V. I.   Lenin

The Capitalists Must Be Exposed


Published: Pravda No. 67, June 9 (May 27), 1917. Published according to the text in Pravda.
Source: Lenin Collected Works, Progress Publishers, 1964, Moscow, Volume 24, pages 521-522.
Translated: Isaacs Bernard
Transcription\Markup: B. Baggins and D. Walters
Public Domain: Lenin Internet Archive 1999 (2005). You may freely copy, distribute, display and perform this work; as well as make derivative and commercial works. Please credit “Marxists Internet Archive” as your source.


V. Bazarov, admittedly an authority on the condition of our industries, wrote in Novaya Zhizn for May 24:

The war and the resulting economic and financial break-down have created a state of affairs in which the private interest of private enterprise tends not towards strengthening and developing the productive forces of the country. but towards destroying them It is much more profitable at the present moment—in expectation of higher prices—to keep all the material elements of capital inactive than to put them into circulation; it is more profitable to produce, on terms ruinous to the country, absolutely useless military supplies than to serve conscientiously the pressing needs of the people; and it is most profitable of all to build new munition factories which will never be utilised, and which would not be in a position to start work until two or three years hence. Is it any wonder that our so-called ‘national economy’ has degenerated into an orgy of wanton pillage, into industrial anarchy, into a systematic spoliation of the national wealth?... Why should an ignorant, and, for that matter, even a fully class-conscious worker, forego an ‘excessive’ increase in wages amounting to three or four rubles, when lie sees hundreds of millions of rubles looted and squandered before his very eyes?”
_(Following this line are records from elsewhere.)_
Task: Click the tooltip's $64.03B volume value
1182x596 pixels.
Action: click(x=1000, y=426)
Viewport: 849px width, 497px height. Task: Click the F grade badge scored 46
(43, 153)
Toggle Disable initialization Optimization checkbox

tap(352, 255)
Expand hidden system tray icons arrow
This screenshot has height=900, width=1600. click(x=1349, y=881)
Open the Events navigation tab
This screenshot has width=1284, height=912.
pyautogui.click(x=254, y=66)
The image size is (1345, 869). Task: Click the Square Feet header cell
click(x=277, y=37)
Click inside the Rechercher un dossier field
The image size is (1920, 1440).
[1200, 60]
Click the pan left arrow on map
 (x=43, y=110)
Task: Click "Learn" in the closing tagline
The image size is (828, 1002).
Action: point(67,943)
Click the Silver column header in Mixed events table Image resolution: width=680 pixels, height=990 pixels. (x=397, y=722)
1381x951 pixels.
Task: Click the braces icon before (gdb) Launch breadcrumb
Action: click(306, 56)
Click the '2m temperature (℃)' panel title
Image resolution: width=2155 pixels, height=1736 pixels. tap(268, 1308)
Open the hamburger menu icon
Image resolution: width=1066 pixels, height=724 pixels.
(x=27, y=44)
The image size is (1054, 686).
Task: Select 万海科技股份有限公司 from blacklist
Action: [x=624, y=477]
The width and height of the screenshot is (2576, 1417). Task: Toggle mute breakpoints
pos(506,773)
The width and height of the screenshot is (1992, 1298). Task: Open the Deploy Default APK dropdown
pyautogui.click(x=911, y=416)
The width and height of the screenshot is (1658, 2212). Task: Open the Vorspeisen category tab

No honest person can deny that V. Bazarov is speaking the exact truth.

Anorgy of pillage”—no other words can describe the behaviour of the capitalists during the war.

This orgy is leading to national disaster.

We cannot keep silent. We cannot put up with it.

Every worker who knows and understands what is going on at “his” factory, every office employee working in a bank, factory or commercial house, who cannot remain indifferent to his country’s ruin, every engineer, statistician, accountant—all should do everything in their power to collect accurate, even fragmentary, and, if possible, documented   data concerning this orgy of pillage, i.e., concerning prices and profits.

We must not keep silent. We must not put up with it. After all, we are not children to let ourselves be lulled by promises made by near-socialist ministers or by commissions, departments, or sub-departments of government officials.

If the Russian Government were not a captive of the capitalists, if it were made up of people who could and would act decisively, act to save their country from ruin, it would immediately, without a day’s, without an hour’s delay, issue a decree ordering the publication of all prices charged on war contracts, of all data pertaining to profits.

To chatter about the impending debacle arid about saving the country from ruin without doing this, means descending to the level of deceivers of the people, or of playthings in the hands of tricksters.

To expect a government of capitalists, of Lvov, Tereshchenko, Shingaryov and Co., and their impotent, toylike “appendage” in the persons of Chernov, Tsereteli, Peshekhonov and Skohelev, to issue such a decree, and thus expose the capitalists,, would be childish and naive, Only those suffering from “ministerialist softening of the brain” are likely to expect that.

All the more energetically therefore must we encourage private initiative. Comrades and citizens! All those who really wish to save the country from famine must immediately collect and publish all accessible data pertaining to prices and profits.

Exposing the capitalists is the first step towards curbing the capitalists.

Exposing the orgy of pillage is the first step in our fight against the pillagers.